A discussão sobre os imóveis também repercute no debate sobre descaracterização da região. O Morro da Conceição e seu entorno, associados à Pedra do Sal, são lembrados como parte da ocupação histórica ligada à Pequena África, região marcada por memórias de pessoas escravizadas e seus descendentes. Empresários e moradores, segundo relatos, temem que a venda e a alteração do uso do patrimônio contribuam para processos de valorização excludente.
O empresário Raphael Vidal, dono do restaurante Bafo da Prainha e sem relação direta com o leilão descrito nos imóveis citados, afirmou temer gentrificação.
— A Pedra do Sal é não só símbolo da resistência de um povo, mas também da difusão de cultura e gastronomia que tornam esse lugar especial. Muitos moradores também são proprietários de bares e restaurantes. Se tiverem que sair, perde-se toda uma referência cultural da região da Pequena África. Essa redução da diversidade seria ruim não apenas para o bairro da Saúde, mas para todo o Rio — argumentou Vidal.
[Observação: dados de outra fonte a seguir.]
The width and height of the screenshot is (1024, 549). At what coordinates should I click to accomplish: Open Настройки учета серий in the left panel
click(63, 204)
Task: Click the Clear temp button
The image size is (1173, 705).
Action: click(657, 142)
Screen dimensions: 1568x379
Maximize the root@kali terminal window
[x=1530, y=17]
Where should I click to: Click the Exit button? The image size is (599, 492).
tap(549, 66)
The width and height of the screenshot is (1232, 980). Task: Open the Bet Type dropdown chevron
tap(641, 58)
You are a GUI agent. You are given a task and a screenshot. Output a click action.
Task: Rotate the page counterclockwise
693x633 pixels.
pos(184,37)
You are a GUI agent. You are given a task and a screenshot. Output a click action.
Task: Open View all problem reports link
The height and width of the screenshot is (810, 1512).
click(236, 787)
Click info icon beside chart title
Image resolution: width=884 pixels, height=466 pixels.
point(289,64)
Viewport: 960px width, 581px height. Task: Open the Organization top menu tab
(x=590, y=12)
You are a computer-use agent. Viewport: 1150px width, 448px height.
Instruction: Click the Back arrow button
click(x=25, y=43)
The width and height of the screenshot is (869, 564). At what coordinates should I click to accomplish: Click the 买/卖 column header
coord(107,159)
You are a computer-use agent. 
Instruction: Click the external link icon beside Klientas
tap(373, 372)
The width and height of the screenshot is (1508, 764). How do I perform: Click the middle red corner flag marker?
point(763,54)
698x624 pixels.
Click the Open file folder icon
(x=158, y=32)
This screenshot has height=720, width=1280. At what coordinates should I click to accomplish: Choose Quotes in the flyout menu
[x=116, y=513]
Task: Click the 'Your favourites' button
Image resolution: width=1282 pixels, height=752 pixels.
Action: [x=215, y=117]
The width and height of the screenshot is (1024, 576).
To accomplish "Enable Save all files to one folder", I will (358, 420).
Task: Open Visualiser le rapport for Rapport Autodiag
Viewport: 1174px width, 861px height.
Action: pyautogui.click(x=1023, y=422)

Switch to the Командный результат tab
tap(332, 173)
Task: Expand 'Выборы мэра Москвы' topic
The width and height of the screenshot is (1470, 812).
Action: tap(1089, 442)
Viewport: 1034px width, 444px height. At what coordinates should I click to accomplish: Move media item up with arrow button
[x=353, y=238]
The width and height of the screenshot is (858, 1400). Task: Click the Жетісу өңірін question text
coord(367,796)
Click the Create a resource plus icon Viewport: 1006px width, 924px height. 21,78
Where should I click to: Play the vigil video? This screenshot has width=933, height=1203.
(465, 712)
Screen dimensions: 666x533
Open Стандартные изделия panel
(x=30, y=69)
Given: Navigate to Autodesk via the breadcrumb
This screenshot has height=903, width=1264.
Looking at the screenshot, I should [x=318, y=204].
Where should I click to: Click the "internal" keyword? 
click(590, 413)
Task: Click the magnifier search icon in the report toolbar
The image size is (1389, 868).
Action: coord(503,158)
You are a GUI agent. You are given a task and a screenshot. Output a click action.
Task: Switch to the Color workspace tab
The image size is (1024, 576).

Já o empresário Claudio Castro, da Sérgio Castro Imóveis, ponderou que há exemplos de integração que podem contribuir para a preservação do espaço como patrimônio cultural.
— Um exemplo de que pode haver integração foi a abertura de bares e restaurantes no Largo da Prainha, o que ajudou na valorização da área como patrimônio cultural. Nesse processo de conectar o antigo e o moderno, todos saem ganhando — disse Castro.
Organização comunitária e contestação sobre o papel do quilombo
A posse dos imóveis também é reivindicada pela Associação da Comunidade Remanescente do Quilombo da Pedra do Sal (Arqpedra). A entidade avalia entrar na Justiça para questionar a venda anunciada.
Embora haja a tese de que parte do casario poderia ser tratada como bem coletivo ligado ao quilombo, essa interpretação ainda não teria sido aceita em juízo. O advogado da Arqpedra, Humberto Adami, aponta falhas no processo histórico de regularização: a área teria sido demarcada, mas apenas quatro construções teriam sido incluídas no procedimento.
Estimativa de arrecadação e custos de preservação
Uma estimativa citada em torno do certame é que a negociação de todos os imóveis possa alcançar pelo menos R$ 33 milhões, conforme divulgado em uma coluna. Ainda assim, a perspectiva de desfecho rápido não é garantida, uma vez que há pendências judiciais em diferentes endereços, além de disputas em torno do reconhecimento de usucapião em alguns casos.
Os custos relacionados à recuperação do casario também entram na equação. No Morro da Conceição, a ideia de derrubada e reconstrução com prédios mais altos não seria compatível com restrições urbanísticas associadas à proteção da ambiência da Pedra do Sal. O gabarito permitido para o local aparece como 7,5 metros, equivalente a dois pavimentos, em linha com regras do Iphan.
A lista inclui até uma vila com seis casas na Travessa do Sereno. Já em outra área mencionada, a Rua Sacadura Cabral, os imóveis oferecidos aparecem como potencialmente mais atraentes por conta de localização e de menor incidência de impasses judiciais, incluindo um par de prédios vizinhos negociados por R$ 3,5 milhões, ocupados por uma boate.
Mesmo assim, nem todos os endereços da Sacadura Cabral estão livres de processos. Há referência a um residencial com 24 unidades no qual a entidade religiosa moveria ações em 20 casos, enquanto apenas quatro estariam com pagamento de aluguéis em dia.